Descriptions, Reviews, Etc.
Publisher Description:
In Florida, fire season is plural, and it is most often a verb. Something can always burn. Fires burn longleaf, slash, and sand pine. They burn wiregrass, sawgrass, and palmetto. The lush growth, the dry winters, the widely cast sparks--Florida is built to burn.

In this important new collection of essays on the region, Stephen J. Pyne colorfully explores the ways the region has approached fire management. Florida has long resisted national models of fire suppression in favor of prescribed burning, for which it has ideal environmental conditions and a robust culture. Out of this heritage the fire community has created institutions to match. The Tallahassee region became the ignition point for the national fire revolution of the 1960s. Today, it remains the Silicon Valley of prescription burning. How and why this happened is the topic of a fire reconnaissance that begins in the panhandle and follows Floridian fire south to the Everglades.

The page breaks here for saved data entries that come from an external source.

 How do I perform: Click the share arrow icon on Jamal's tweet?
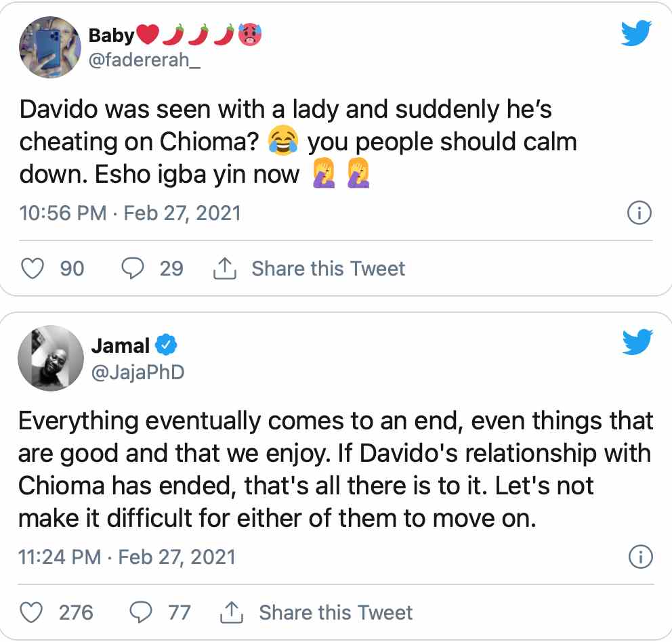click(x=231, y=614)

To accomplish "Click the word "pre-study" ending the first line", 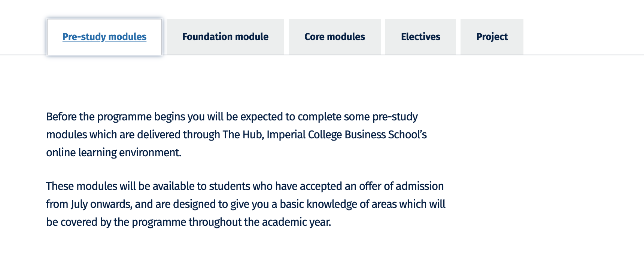I will 395,117.
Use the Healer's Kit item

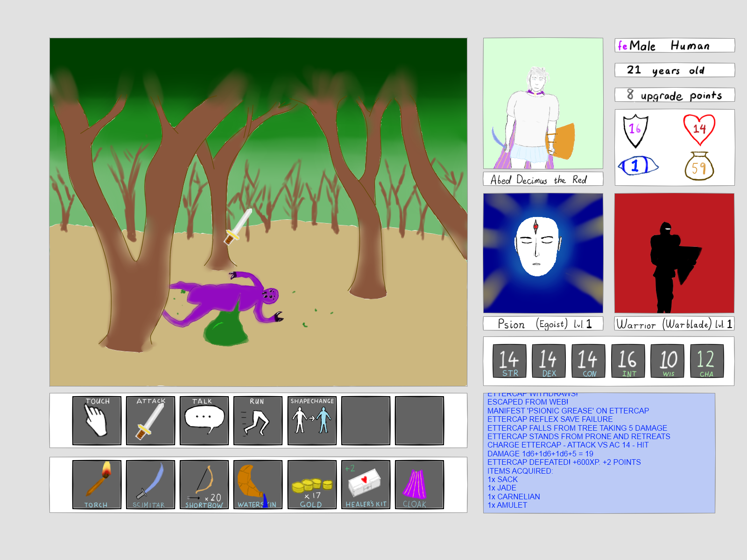pyautogui.click(x=366, y=484)
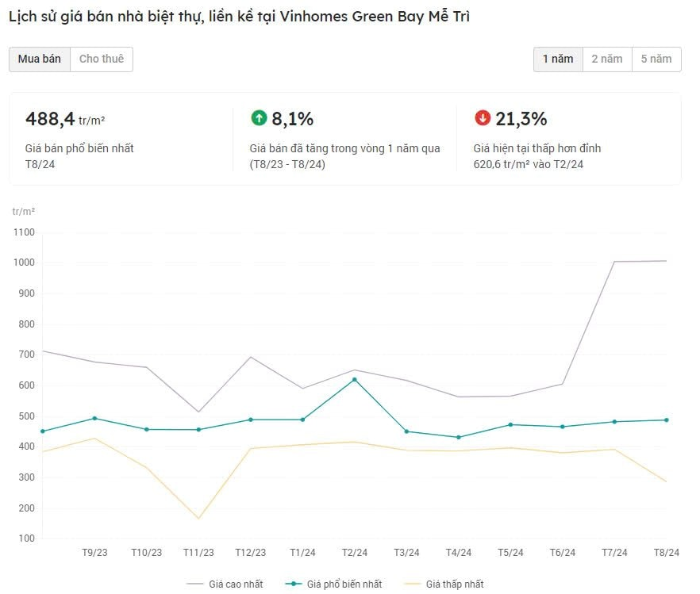Click the T8/24 teal data point
The image size is (700, 594).
pos(666,420)
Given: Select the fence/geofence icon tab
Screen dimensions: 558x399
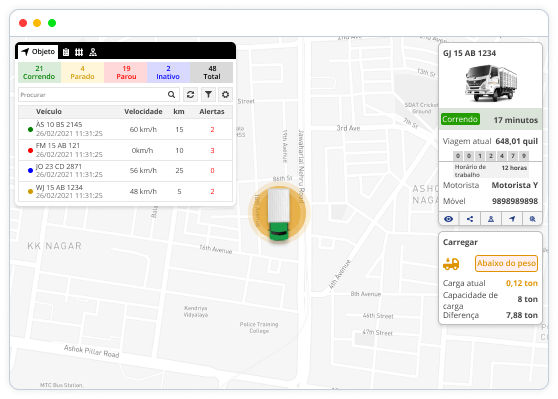Looking at the screenshot, I should pyautogui.click(x=79, y=52).
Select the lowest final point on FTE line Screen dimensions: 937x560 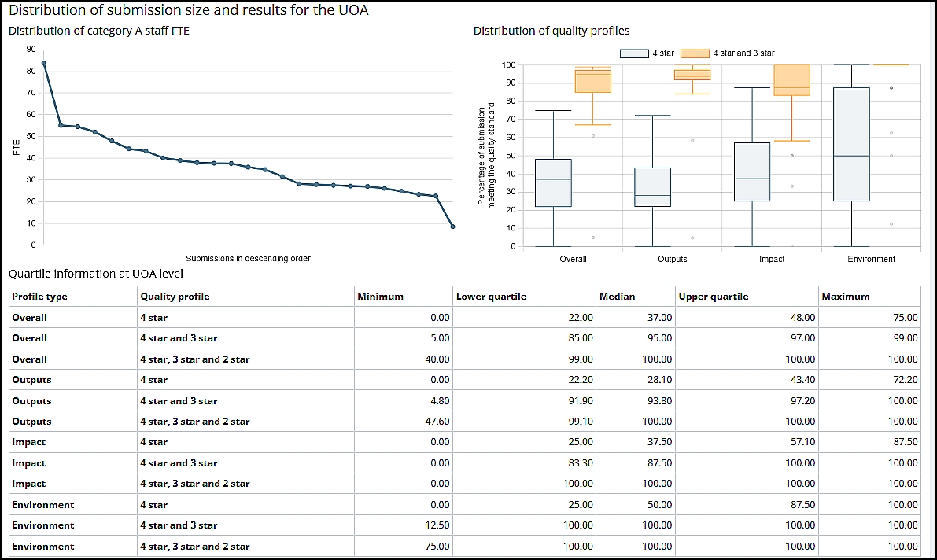tap(452, 227)
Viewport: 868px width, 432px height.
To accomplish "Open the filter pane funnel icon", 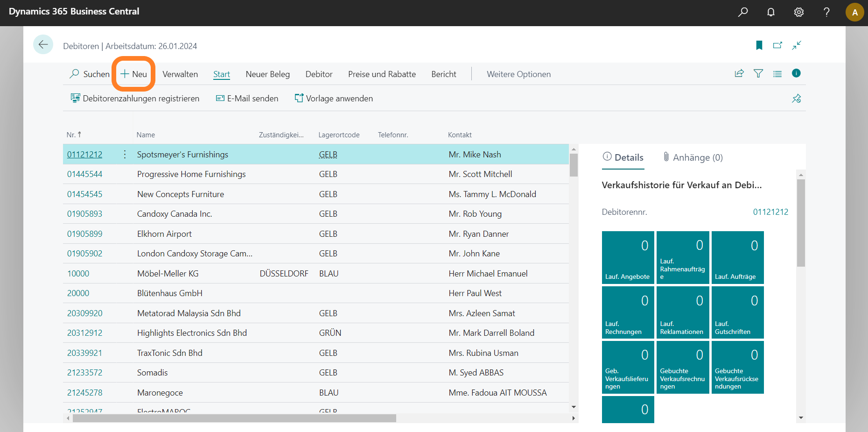I will pyautogui.click(x=758, y=73).
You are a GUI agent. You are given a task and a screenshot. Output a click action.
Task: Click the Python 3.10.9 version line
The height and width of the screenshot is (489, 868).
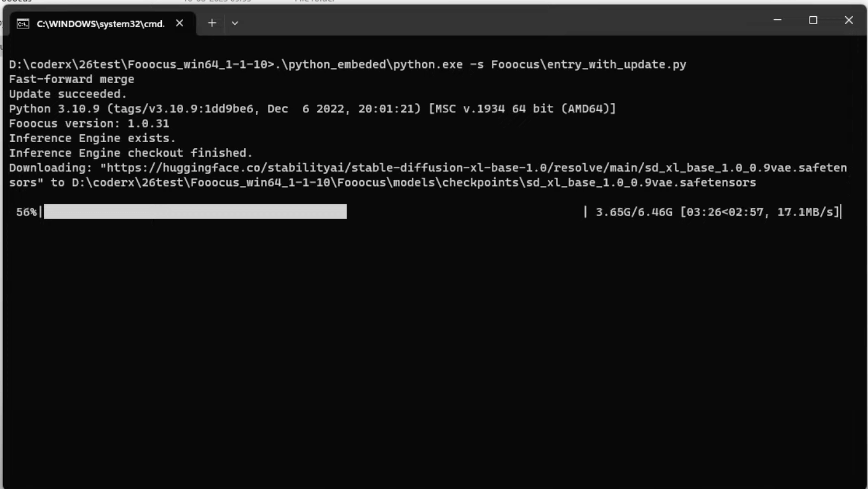click(312, 108)
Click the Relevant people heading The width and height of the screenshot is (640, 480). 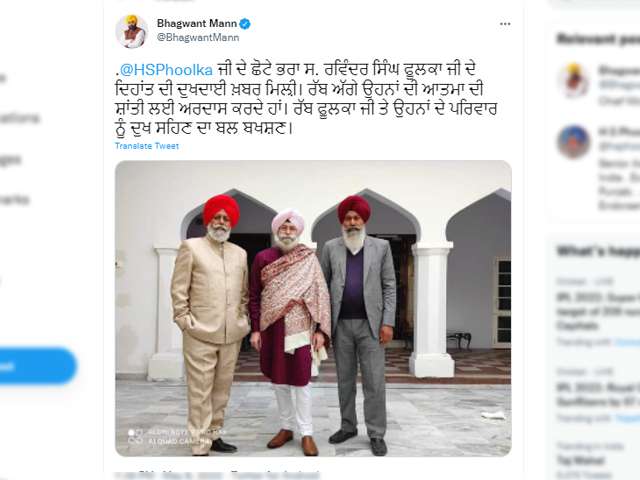click(598, 39)
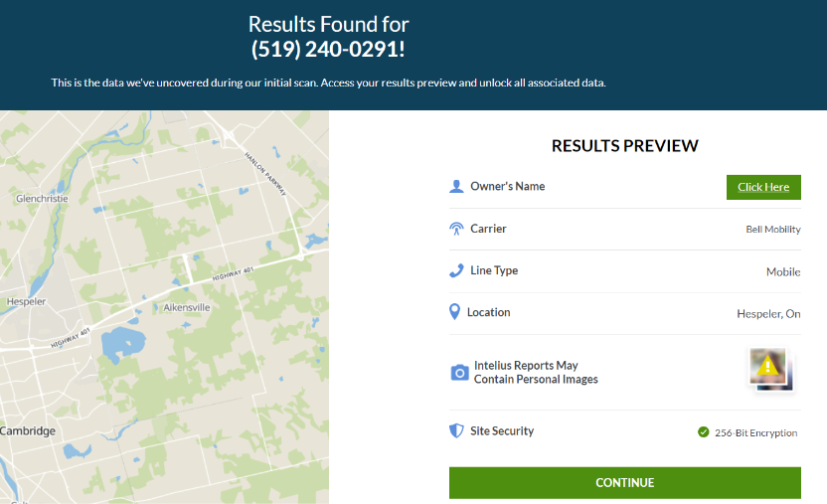
Task: Click the Hespeler, On location value
Action: point(768,314)
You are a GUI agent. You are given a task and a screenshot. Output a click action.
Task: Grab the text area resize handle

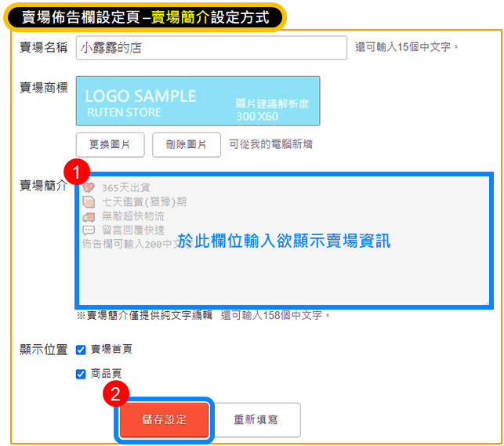486,301
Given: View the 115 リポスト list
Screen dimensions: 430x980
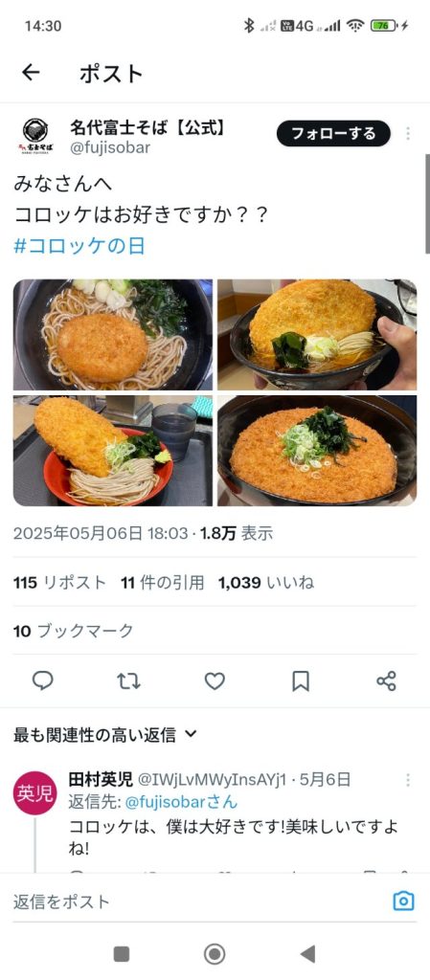Looking at the screenshot, I should tap(60, 583).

Florida is the first book in a multivolume series describing the nation's fire scene region by region. The volumes in To the Last Smoke will also cover California, the Northern Rockies, the Great Plains, the Southwest, and several other critical fire regions. The series serves as an important punctuation point to Pyne's fifty-year career with wildland fire--both as a firefighter and a fire scholar. These unique surveys of regional pyrogeography are Pyne's way of "keeping with it to the end," encompassing the directive from his rookie season to stay with every fire "to the last smoke."